The New York parade was no isolated incident. Similar spectacles were held in cities across the country, where marchers typically wore the uniforms of their respective occupations. The Philadelphia Eagles football team was named in honor of the Blue Eagle. A hundred thousand schoolkids were marched onto the Boston Common and forced to swear an oath, administered by the mayor: “I promise as a good American citizen to do my part for the NRA. I will buy only where the Blue Eagle flies.” In Atlantic City, beauty pageant contestants had the Blue Eagle stamped on their thighs. In San Francisco, eight thousand schoolchildren were orchestrated to form an enormous Blue Eagle. In Memphis, fifty thousand citizens marched in the city’s Christmas parade, which ended with Sa
nta Claus riding a giant Blue Eagle.
Not surprisingly, victims of the Blue Eagle received little sympathy in the press and even less quarter from the government. Perhaps the most famous case was Jacob Maged, the forty-nine-year-old immigrant dry cleaner who spent three months in jail in 1934 for charging thirty-five cents to press a suit, when the NRA had insisted that all loyal Americans must charge at least forty cents. Because one of the central goals of the early New Deal was to create artificial scarcity in order to drive prices up, the Agricultural Adjustment Administration ordered that six million pigs be slaughtered. Bountiful crops were left to rot. Many white farmers were paid not to work their land (which meant that many black tenant farmers went hungry). All of these policies were enforced by a militarized government.

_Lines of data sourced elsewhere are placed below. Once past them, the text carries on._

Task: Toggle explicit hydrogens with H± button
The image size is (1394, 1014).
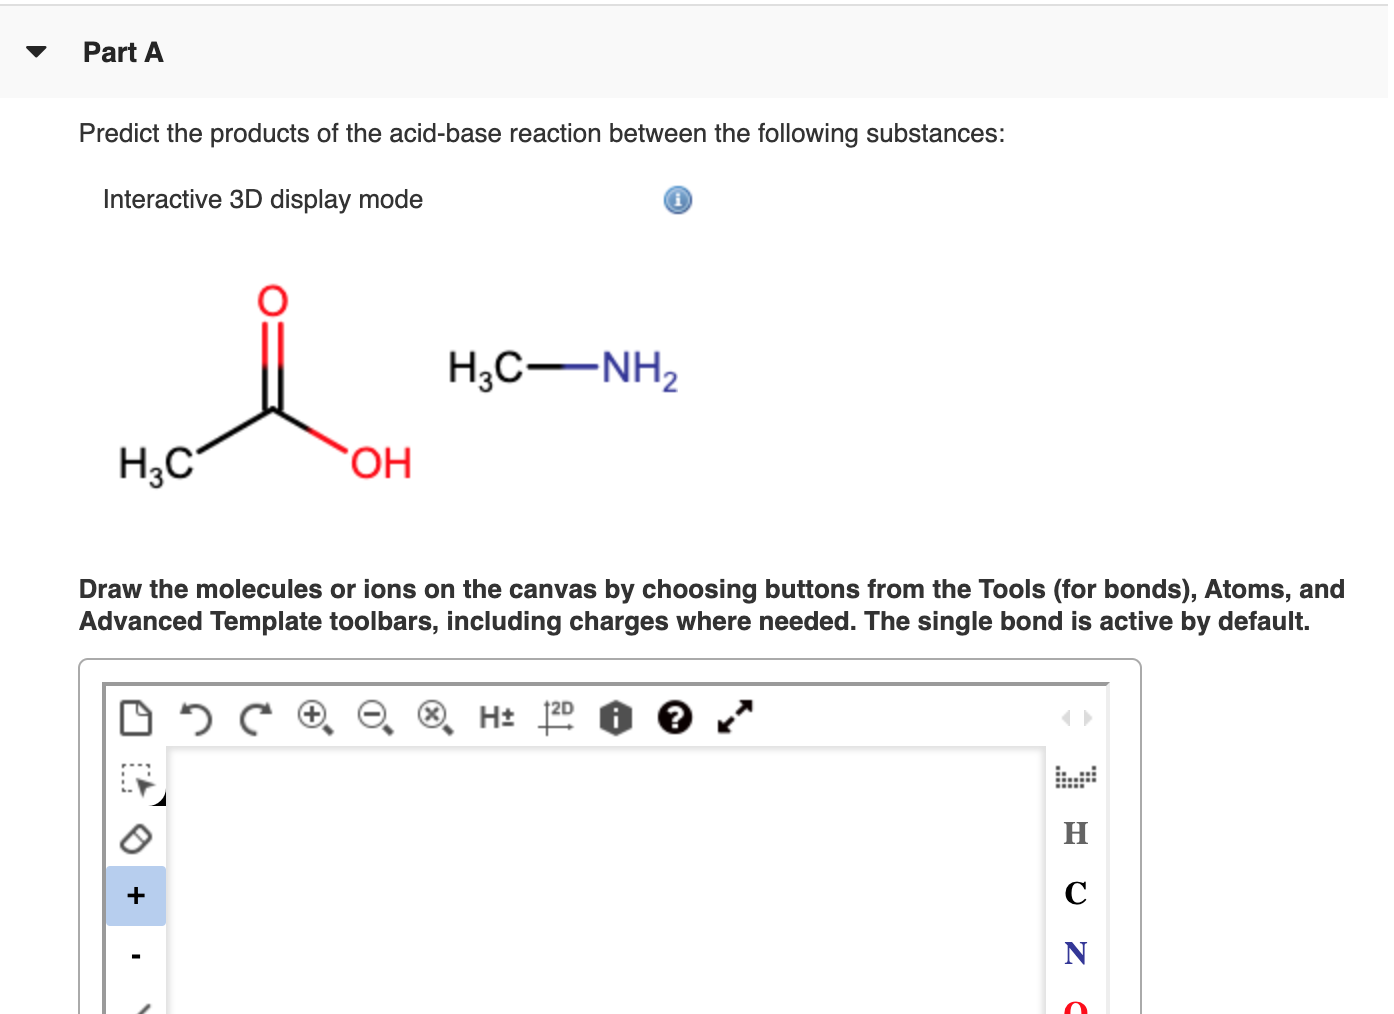Action: [496, 718]
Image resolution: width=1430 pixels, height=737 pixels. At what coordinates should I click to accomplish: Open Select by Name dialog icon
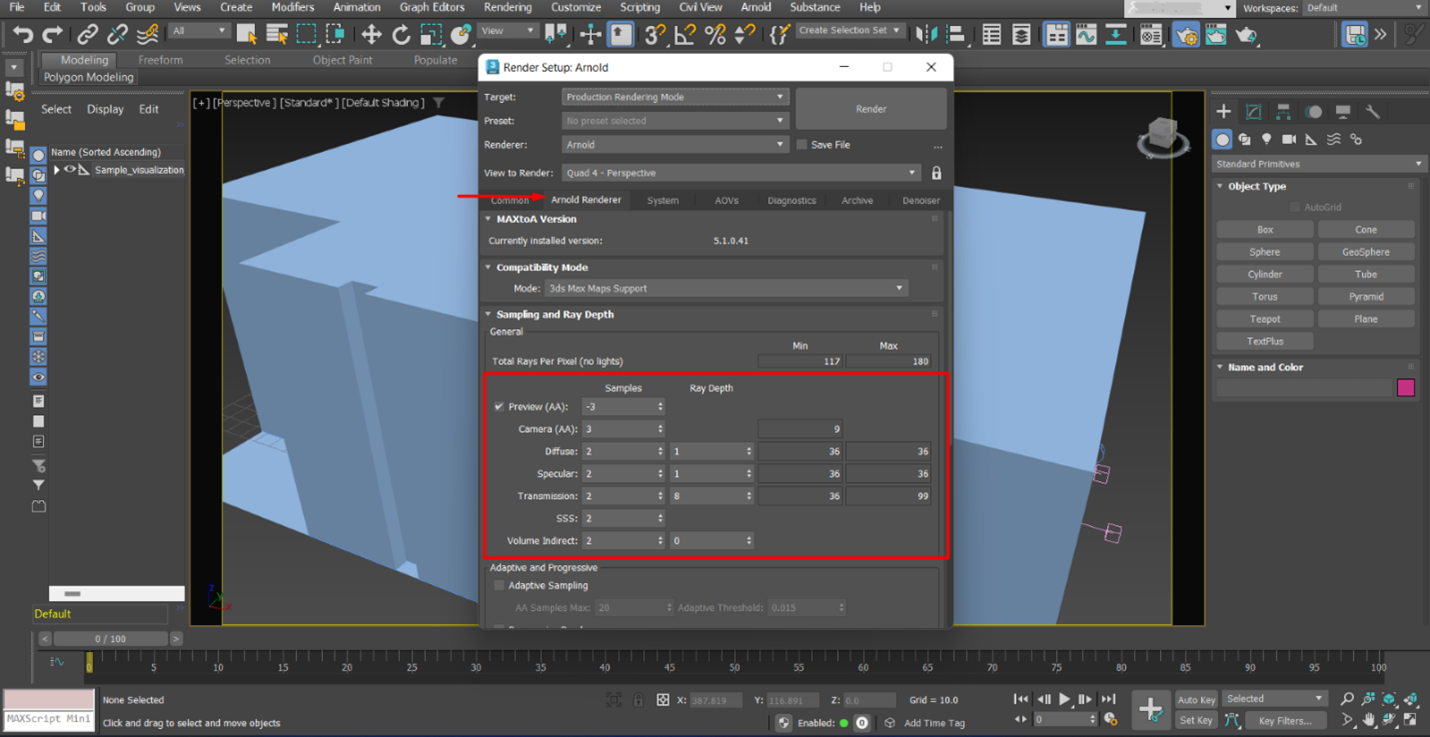[278, 35]
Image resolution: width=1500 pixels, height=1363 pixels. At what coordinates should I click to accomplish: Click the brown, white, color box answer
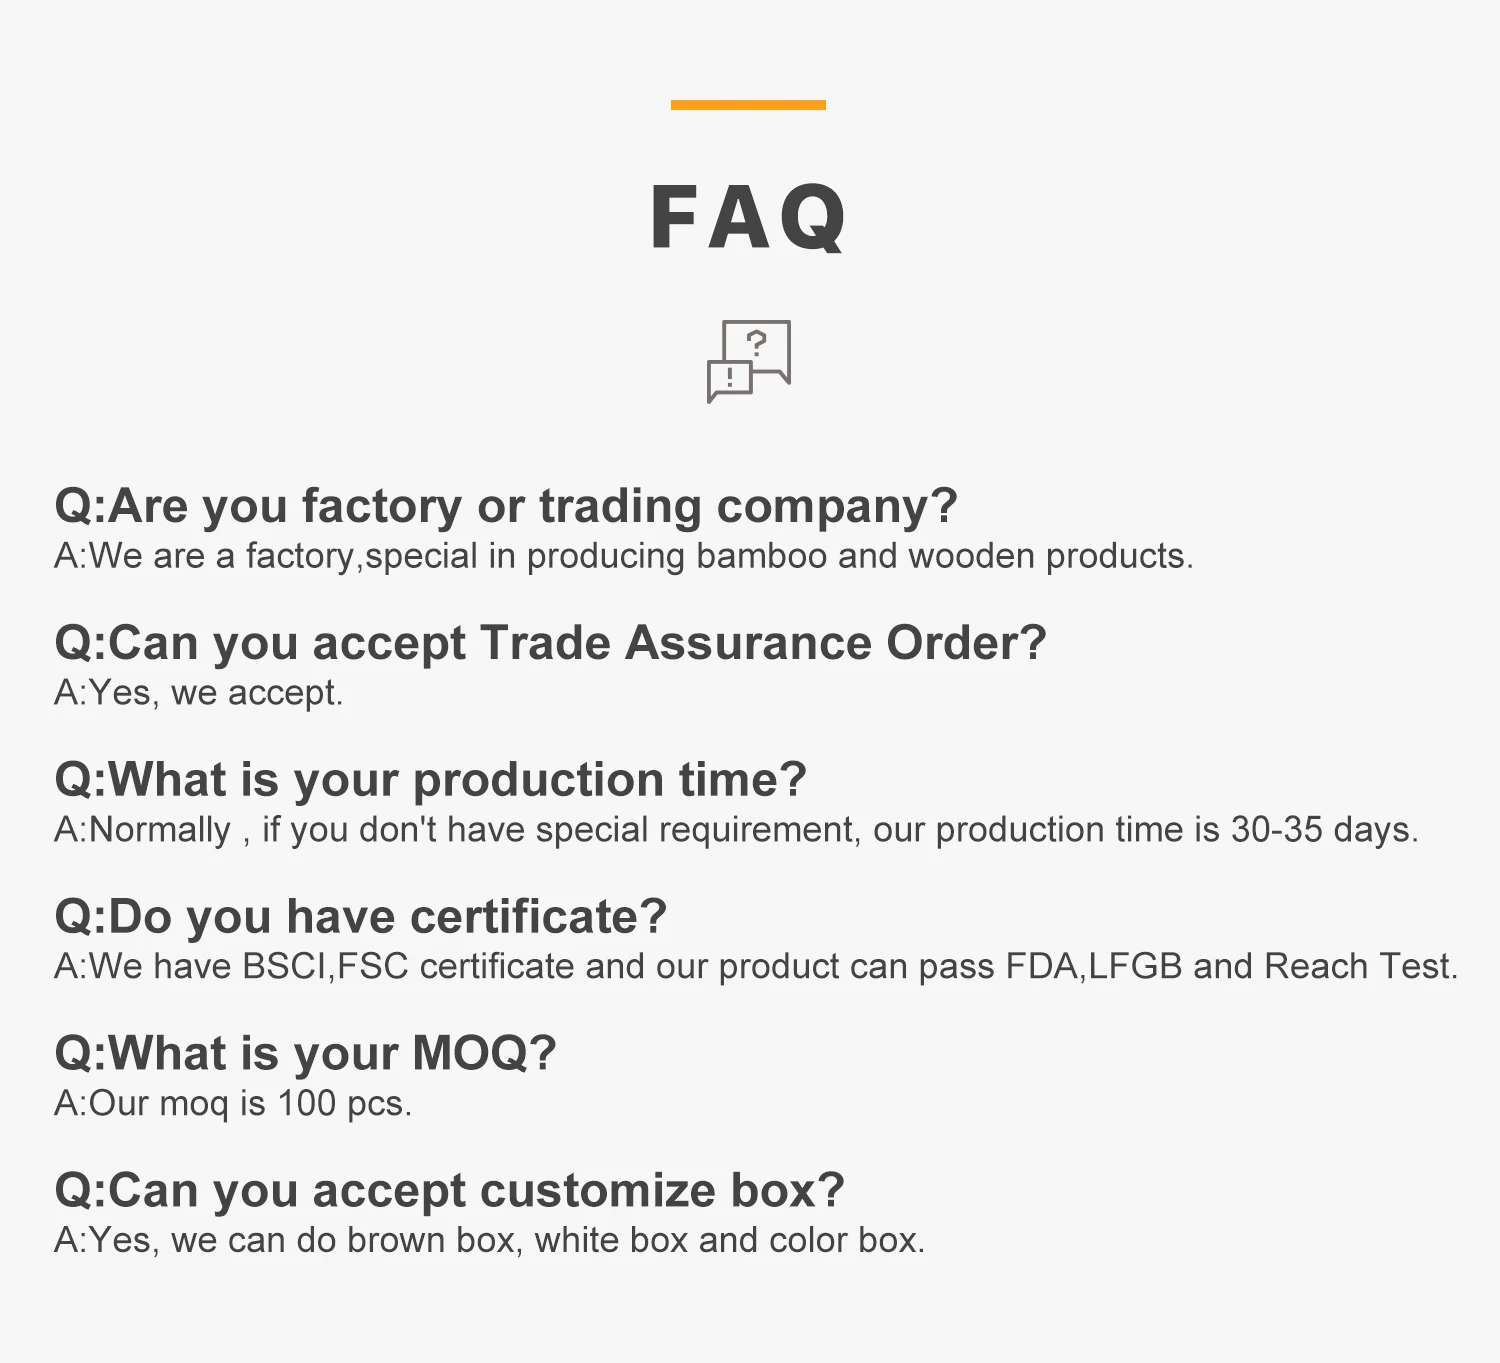pyautogui.click(x=489, y=1241)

In urban centers the plight of blacks was little better. By granting new collective bargaining powers to unions, FDR also gave them the power to lock blacks out of the labor force. And the unions—often viscerally racist—did precisely that. Hence some in the black press said the NRA really stood for the “Negro Run Around,” the “Negro Removal Act,” and “Negroes Robbed Again.” At a rally in Harlem a protester drew a picture of the Blue Eagle and wrote underneath: “That Bird Stole My Pop’s Job.” Meanwhile, under Johnson’s watchful eye, policemen would break down doors with axes to make sure tailors weren’t working at night and—literally—yank newsboys from the street because they didn’t work for big corporations.